TASK INSTRUCTIONS:
Recast the material below as a numbered list with one line per item, and omit the blank lines.
------------------------
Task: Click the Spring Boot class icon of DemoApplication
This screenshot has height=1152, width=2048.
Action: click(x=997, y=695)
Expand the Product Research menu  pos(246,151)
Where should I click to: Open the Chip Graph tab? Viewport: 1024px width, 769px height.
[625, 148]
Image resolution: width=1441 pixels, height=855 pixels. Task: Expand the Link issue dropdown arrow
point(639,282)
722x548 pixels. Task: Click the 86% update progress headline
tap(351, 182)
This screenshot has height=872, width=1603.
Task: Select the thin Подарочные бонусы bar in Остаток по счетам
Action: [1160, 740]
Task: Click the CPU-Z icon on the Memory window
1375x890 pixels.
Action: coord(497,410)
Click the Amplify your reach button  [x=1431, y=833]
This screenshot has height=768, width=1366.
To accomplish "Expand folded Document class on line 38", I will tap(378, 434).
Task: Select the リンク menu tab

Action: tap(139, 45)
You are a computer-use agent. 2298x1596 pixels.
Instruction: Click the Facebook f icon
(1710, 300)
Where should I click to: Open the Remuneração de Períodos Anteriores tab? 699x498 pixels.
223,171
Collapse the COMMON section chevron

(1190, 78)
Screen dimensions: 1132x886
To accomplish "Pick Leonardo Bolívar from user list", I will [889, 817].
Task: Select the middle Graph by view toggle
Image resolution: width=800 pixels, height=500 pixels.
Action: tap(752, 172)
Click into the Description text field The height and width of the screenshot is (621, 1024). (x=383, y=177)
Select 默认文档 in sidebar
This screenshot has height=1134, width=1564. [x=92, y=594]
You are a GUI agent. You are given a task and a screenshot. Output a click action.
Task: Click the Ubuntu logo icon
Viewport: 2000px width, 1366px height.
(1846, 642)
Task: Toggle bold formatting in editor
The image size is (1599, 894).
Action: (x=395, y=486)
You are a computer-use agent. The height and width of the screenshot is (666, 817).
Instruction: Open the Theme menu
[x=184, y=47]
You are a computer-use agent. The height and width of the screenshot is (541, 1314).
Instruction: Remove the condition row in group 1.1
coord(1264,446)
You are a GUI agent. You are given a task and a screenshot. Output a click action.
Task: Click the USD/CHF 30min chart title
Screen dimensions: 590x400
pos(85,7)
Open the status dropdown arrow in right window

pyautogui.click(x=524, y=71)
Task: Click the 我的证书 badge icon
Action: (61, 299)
------------------------
EXERCISE RESULT:
1. Task: Click the Spring Boot class icon of DemoApplication
2. This screenshot has height=1152, width=2048.
3. Action: click(x=997, y=695)
4. Expand the Product Research menu  pos(246,151)
5. Where should I click to: Open the Chip Graph tab? Viewport: 1024px width, 769px height.
6. [625, 148]
7. Image resolution: width=1441 pixels, height=855 pixels. Task: Expand the Link issue dropdown arrow
8. point(639,282)
9. 722x548 pixels. Task: Click the 86% update progress headline
10. tap(351, 182)
11. This screenshot has height=872, width=1603.
12. Task: Select the thin Подарочные бонусы bar in Остаток по счетам
13. Action: [1160, 740]
14. Task: Click the CPU-Z icon on the Memory window
15. 1375x890 pixels.
16. Action: coord(497,410)
17. Click the Amplify your reach button  [x=1431, y=833]
18. This screenshot has height=768, width=1366.
19. To accomplish "Expand folded Document class on line 38", I will tap(378, 434).
20. Task: Select the リンク menu tab
21. Action: tap(139, 45)
22. You are a computer-use agent. 2298x1596 pixels.
23. Instruction: Click the Facebook f icon
24. (1710, 300)
25. Where should I click to: Open the Remuneração de Períodos Anteriores tab? 699x498 pixels.
26. 223,171
27. Collapse the COMMON section chevron
28. (1190, 78)
29. Screen dimensions: 1132x886
30. To accomplish "Pick Leonardo Bolívar from user list", I will [889, 817].
31. Task: Select the middle Graph by view toggle
32. Image resolution: width=800 pixels, height=500 pixels.
33. Action: tap(752, 172)
34. Click into the Description text field The height and width of the screenshot is (621, 1024). (x=383, y=177)
35. Select 默认文档 in sidebar
36. This screenshot has height=1134, width=1564. [x=92, y=594]
37. You are a GUI agent. You are given a task and a screenshot. Output a click action.
38. Task: Click the Ubuntu logo icon
39. Viewport: 2000px width, 1366px height.
40. (1846, 642)
41. Task: Toggle bold formatting in editor
42. The image size is (1599, 894).
43. Action: (x=395, y=486)
44. You are a computer-use agent. The height and width of the screenshot is (666, 817).
45. Instruction: Open the Theme menu
46. [x=184, y=47]
47. You are a computer-use agent. The height and width of the screenshot is (541, 1314).
48. Instruction: Remove the condition row in group 1.1
49. coord(1264,446)
50. You are a GUI agent. You are given a task and a screenshot. Output a click action.
51. Task: Click the USD/CHF 30min chart title
52. Screen dimensions: 590x400
53. pos(85,7)
54. Open the status dropdown arrow in right window
55. pyautogui.click(x=524, y=71)
56. Task: Click the 我的证书 badge icon
57. Action: (61, 299)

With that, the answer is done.